======== RECORDS SUPPLIED ========
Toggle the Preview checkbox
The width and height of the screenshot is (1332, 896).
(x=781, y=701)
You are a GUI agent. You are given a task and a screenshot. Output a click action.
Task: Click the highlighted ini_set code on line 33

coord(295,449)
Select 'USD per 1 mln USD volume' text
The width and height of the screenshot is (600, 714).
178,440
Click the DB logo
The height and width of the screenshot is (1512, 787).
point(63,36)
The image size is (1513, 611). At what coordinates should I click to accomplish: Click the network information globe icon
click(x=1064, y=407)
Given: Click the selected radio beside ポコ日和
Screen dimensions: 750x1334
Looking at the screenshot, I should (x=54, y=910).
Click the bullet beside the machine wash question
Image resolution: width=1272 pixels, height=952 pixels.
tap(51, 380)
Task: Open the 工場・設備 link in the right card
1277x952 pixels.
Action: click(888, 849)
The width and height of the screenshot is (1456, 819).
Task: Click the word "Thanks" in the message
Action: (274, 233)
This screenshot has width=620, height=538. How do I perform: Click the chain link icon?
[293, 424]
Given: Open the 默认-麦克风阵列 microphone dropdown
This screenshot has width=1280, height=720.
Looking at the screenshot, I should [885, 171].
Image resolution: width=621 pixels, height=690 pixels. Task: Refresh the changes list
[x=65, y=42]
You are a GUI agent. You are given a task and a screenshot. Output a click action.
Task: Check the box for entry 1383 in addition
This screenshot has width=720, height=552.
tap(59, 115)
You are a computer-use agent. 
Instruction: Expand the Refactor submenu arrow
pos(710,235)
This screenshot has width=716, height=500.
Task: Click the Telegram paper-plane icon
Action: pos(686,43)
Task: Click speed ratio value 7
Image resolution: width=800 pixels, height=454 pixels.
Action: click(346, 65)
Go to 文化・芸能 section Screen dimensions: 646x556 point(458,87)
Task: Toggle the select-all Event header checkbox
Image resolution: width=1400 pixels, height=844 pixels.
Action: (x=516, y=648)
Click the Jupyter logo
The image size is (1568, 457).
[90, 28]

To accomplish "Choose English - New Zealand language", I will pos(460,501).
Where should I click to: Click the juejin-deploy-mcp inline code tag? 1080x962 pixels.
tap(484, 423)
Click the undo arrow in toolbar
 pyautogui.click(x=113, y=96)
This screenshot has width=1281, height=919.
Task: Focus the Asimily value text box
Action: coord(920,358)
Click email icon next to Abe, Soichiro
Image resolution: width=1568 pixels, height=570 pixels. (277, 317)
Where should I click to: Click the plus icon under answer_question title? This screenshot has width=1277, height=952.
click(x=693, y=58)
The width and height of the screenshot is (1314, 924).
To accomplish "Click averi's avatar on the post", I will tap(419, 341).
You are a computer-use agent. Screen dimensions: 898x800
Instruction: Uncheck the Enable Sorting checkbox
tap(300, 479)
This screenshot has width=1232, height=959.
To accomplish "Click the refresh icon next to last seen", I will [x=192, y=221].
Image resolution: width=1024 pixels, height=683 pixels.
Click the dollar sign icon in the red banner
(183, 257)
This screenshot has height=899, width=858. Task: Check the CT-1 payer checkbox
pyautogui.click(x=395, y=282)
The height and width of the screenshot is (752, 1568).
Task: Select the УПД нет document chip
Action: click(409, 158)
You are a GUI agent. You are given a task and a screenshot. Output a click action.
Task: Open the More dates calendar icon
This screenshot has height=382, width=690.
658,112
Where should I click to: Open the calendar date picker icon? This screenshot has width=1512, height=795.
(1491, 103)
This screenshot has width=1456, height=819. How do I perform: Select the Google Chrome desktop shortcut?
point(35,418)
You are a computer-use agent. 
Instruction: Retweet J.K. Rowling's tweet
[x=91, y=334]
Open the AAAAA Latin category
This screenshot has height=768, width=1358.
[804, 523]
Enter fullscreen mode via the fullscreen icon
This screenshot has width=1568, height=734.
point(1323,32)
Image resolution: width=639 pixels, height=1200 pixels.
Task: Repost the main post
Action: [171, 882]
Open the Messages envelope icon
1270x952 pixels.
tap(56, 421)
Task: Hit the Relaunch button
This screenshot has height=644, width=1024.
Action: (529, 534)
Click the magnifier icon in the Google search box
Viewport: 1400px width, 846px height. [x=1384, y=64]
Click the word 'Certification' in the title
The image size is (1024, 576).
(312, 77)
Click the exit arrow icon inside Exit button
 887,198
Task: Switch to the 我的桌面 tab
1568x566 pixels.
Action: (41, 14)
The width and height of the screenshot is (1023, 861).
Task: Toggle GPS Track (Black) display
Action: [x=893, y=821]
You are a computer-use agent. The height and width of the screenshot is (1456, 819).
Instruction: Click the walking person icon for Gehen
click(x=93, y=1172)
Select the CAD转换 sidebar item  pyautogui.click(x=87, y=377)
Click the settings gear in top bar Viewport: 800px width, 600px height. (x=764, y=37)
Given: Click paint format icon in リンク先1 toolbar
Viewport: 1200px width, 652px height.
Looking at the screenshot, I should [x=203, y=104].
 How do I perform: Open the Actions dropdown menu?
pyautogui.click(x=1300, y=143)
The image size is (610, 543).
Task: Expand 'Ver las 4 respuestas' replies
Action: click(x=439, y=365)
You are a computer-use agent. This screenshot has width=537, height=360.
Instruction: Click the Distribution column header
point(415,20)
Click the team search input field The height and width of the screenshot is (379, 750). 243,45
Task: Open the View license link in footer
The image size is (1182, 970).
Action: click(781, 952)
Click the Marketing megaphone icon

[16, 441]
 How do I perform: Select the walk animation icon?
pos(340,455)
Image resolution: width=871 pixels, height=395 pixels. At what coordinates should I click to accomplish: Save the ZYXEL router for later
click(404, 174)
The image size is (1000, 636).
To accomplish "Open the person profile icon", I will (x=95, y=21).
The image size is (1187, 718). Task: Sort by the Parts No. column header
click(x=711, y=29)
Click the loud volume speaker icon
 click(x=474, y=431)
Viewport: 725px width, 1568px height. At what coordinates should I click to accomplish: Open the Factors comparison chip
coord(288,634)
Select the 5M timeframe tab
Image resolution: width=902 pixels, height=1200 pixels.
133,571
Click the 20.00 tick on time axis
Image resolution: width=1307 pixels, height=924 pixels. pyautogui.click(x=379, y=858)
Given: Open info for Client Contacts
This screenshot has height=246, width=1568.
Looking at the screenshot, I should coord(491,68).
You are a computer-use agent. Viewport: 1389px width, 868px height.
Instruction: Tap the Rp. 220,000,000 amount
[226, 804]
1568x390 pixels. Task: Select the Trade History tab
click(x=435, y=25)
========
= WORK INSTRUCTIONS =
When you answer, return each line of the material exactly as it was written.

= REPLY TO THE EXERCISE =
Toggle the Preview checkbox
The width and height of the screenshot is (1332, 896).
(x=781, y=701)
You are a GUI agent. You are given a task and a screenshot. Output a click action.
Task: Click the highlighted ini_set code on line 33

coord(295,449)
Select 'USD per 1 mln USD volume' text
The width and height of the screenshot is (600, 714).
178,440
Click the DB logo
The height and width of the screenshot is (1512, 787).
point(63,36)
The image size is (1513, 611). At what coordinates should I click to accomplish: Click the network information globe icon
click(x=1064, y=407)
Given: Click the selected radio beside ポコ日和
Screen dimensions: 750x1334
Looking at the screenshot, I should (x=54, y=910).
Click the bullet beside the machine wash question
Image resolution: width=1272 pixels, height=952 pixels.
tap(51, 380)
Task: Open the 工場・設備 link in the right card
1277x952 pixels.
Action: click(888, 849)
The width and height of the screenshot is (1456, 819).
Task: Click the word "Thanks" in the message
Action: (274, 233)
This screenshot has width=620, height=538. How do I perform: Click the chain link icon?
[293, 424]
Given: Open the 默认-麦克风阵列 microphone dropdown
This screenshot has width=1280, height=720.
Looking at the screenshot, I should [885, 171].
Image resolution: width=621 pixels, height=690 pixels. Task: Refresh the changes list
[x=65, y=42]
You are a GUI agent. You are given a task and a screenshot. Output a click action.
Task: Check the box for entry 1383 in addition
This screenshot has width=720, height=552.
tap(59, 115)
You are a computer-use agent. 
Instruction: Expand the Refactor submenu arrow
pos(710,235)
This screenshot has width=716, height=500.
Task: Click the Telegram paper-plane icon
Action: pos(686,43)
Task: Click speed ratio value 7
Image resolution: width=800 pixels, height=454 pixels.
Action: click(346, 65)
Go to 文化・芸能 section Screen dimensions: 646x556 point(458,87)
Task: Toggle the select-all Event header checkbox
Image resolution: width=1400 pixels, height=844 pixels.
Action: (x=516, y=648)
Click the Jupyter logo
The image size is (1568, 457).
[90, 28]

To accomplish "Choose English - New Zealand language", I will pos(460,501).
Where should I click to: Click the juejin-deploy-mcp inline code tag? 1080x962 pixels.
tap(484, 423)
Click the undo arrow in toolbar
 pyautogui.click(x=113, y=96)
This screenshot has width=1281, height=919.
Task: Focus the Asimily value text box
Action: coord(920,358)
Click email icon next to Abe, Soichiro
Image resolution: width=1568 pixels, height=570 pixels. (277, 317)
Where should I click to: Click the plus icon under answer_question title? This screenshot has width=1277, height=952.
click(x=693, y=58)
The width and height of the screenshot is (1314, 924).
To accomplish "Click averi's avatar on the post", I will tap(419, 341).
You are a computer-use agent. Screen dimensions: 898x800
Instruction: Uncheck the Enable Sorting checkbox
tap(300, 479)
This screenshot has width=1232, height=959.
To accomplish "Click the refresh icon next to last seen", I will [x=192, y=221].
Image resolution: width=1024 pixels, height=683 pixels.
Click the dollar sign icon in the red banner
(183, 257)
This screenshot has height=899, width=858. Task: Check the CT-1 payer checkbox
pyautogui.click(x=395, y=282)
The height and width of the screenshot is (752, 1568).
Task: Select the УПД нет document chip
Action: click(409, 158)
You are a GUI agent. You are given a task and a screenshot. Output a click action.
Task: Open the More dates calendar icon
This screenshot has height=382, width=690.
658,112
Where should I click to: Open the calendar date picker icon? This screenshot has width=1512, height=795.
(1491, 103)
This screenshot has width=1456, height=819. How do I perform: Select the Google Chrome desktop shortcut?
point(35,418)
You are a computer-use agent. 
Instruction: Retweet J.K. Rowling's tweet
[x=91, y=334]
Open the AAAAA Latin category
This screenshot has height=768, width=1358.
[804, 523]
Enter fullscreen mode via the fullscreen icon
This screenshot has width=1568, height=734.
point(1323,32)
Image resolution: width=639 pixels, height=1200 pixels.
Task: Repost the main post
Action: [171, 882]
Open the Messages envelope icon
1270x952 pixels.
tap(56, 421)
Task: Hit the Relaunch button
This screenshot has height=644, width=1024.
Action: (529, 534)
Click the magnifier icon in the Google search box
Viewport: 1400px width, 846px height. [x=1384, y=64]
Click the word 'Certification' in the title
The image size is (1024, 576).
(312, 77)
Click the exit arrow icon inside Exit button
 887,198
Task: Switch to the 我的桌面 tab
1568x566 pixels.
Action: (41, 14)
The width and height of the screenshot is (1023, 861).
Task: Toggle GPS Track (Black) display
Action: [x=893, y=821]
You are a computer-use agent. The height and width of the screenshot is (1456, 819).
Instruction: Click the walking person icon for Gehen
click(x=93, y=1172)
Select the CAD转换 sidebar item  pyautogui.click(x=87, y=377)
Click the settings gear in top bar Viewport: 800px width, 600px height. (x=764, y=37)
Given: Click paint format icon in リンク先1 toolbar
Viewport: 1200px width, 652px height.
Looking at the screenshot, I should [x=203, y=104].
 How do I perform: Open the Actions dropdown menu?
pyautogui.click(x=1300, y=143)
The image size is (610, 543).
Task: Expand 'Ver las 4 respuestas' replies
Action: click(x=439, y=365)
You are a computer-use agent. This screenshot has width=537, height=360.
Instruction: Click the Distribution column header
point(415,20)
Click the team search input field The height and width of the screenshot is (379, 750). 243,45
Task: Open the View license link in footer
The image size is (1182, 970).
Action: click(781, 952)
Click the Marketing megaphone icon

[16, 441]
 How do I perform: Select the walk animation icon?
pos(340,455)
Image resolution: width=871 pixels, height=395 pixels. At what coordinates should I click to accomplish: Save the ZYXEL router for later
click(404, 174)
The image size is (1000, 636).
To accomplish "Open the person profile icon", I will (x=95, y=21).
The image size is (1187, 718). Task: Sort by the Parts No. column header
click(x=711, y=29)
Click the loud volume speaker icon
 click(x=474, y=431)
Viewport: 725px width, 1568px height. At what coordinates should I click to accomplish: Open the Factors comparison chip
coord(288,634)
Select the 5M timeframe tab
Image resolution: width=902 pixels, height=1200 pixels.
133,571
Click the 20.00 tick on time axis
Image resolution: width=1307 pixels, height=924 pixels. pyautogui.click(x=379, y=858)
Given: Open info for Client Contacts
This screenshot has height=246, width=1568.
Looking at the screenshot, I should coord(491,68).
You are a computer-use agent. Viewport: 1389px width, 868px height.
Instruction: Tap the Rp. 220,000,000 amount
[226, 804]
1568x390 pixels. Task: Select the Trade History tab
click(x=435, y=25)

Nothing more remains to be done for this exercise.